### Given text
+++
Basically, I will try my best to give the best case as to why you should consider reading these books whilst still allowing you to discover the majority of the book’s contentfor yourself.
Evidently, reading a book is always going to be a better way to choose for yourself whether a book is good or not. But, unfortunately, reading takes a while, and because of this, reviews/recommendations can be valuable if you’re listening to the right person. Whether I am the right person if for you to decide.
The lists I include will fall on a wide variety of topics. Some of the books will fall under what you may deem “classic literature” (which I can only imagine the readers to expect from me) whilst others may be guides, biographies, or memoirs etc. Anything that I believe is worth reading is fair game.
+++
### What you will do
1 - Copy the book-recommendation introduction from the words "Basically, I will" through the words "book’s contentfor yourself.", renaming "Basically" as "Essentially".
2 - According to the book-recommendation introduction, besides classic literature, what kinds of books may the lists include?

### Supplied records
+++
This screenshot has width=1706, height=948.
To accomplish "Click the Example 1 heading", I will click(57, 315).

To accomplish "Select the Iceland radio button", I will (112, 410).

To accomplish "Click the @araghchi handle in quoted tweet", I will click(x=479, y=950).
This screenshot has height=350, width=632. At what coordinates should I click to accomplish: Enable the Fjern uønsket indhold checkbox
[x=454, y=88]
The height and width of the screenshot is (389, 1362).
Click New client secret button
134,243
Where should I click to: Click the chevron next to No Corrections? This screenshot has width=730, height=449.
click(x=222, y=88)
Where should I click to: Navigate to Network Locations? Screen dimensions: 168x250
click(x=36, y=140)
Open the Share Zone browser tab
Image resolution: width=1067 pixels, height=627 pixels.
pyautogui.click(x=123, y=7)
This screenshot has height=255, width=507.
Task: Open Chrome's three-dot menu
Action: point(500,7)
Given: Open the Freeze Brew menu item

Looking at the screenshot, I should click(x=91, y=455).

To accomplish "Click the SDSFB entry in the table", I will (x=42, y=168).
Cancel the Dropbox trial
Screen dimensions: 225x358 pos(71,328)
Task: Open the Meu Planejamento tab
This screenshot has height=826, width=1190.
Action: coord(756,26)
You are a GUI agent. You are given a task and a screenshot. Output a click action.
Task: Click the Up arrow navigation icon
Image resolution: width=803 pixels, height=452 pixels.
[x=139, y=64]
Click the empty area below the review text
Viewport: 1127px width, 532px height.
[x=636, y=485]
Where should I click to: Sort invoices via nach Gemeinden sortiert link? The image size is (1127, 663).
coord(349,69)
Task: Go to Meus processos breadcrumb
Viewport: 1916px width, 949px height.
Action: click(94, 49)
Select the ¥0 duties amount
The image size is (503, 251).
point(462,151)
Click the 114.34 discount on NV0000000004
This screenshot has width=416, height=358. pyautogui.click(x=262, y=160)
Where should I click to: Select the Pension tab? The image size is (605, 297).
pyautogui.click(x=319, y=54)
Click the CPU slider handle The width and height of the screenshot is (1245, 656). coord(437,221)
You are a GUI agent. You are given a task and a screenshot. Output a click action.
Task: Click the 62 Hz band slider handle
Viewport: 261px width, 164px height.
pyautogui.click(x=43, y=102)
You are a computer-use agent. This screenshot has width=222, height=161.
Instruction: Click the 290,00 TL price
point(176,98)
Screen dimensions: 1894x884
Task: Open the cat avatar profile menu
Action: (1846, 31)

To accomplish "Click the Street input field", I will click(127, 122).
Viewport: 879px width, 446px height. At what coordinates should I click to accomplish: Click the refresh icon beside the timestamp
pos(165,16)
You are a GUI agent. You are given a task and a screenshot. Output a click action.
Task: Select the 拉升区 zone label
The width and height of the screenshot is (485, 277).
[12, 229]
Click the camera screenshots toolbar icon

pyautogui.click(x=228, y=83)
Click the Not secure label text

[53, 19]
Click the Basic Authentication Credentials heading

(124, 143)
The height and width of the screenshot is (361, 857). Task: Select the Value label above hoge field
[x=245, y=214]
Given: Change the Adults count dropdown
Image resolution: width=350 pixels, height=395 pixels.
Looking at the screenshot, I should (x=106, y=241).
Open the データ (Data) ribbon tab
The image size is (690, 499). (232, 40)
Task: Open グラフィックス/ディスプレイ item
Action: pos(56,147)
+++
### Full answers
1 -
Essentially, I will try my best to give the best case as to why you should consider reading these books whilst still allowing you to discover the majority of the book’s contentfor yourself.

2 - Guides, biographies, or memoirs.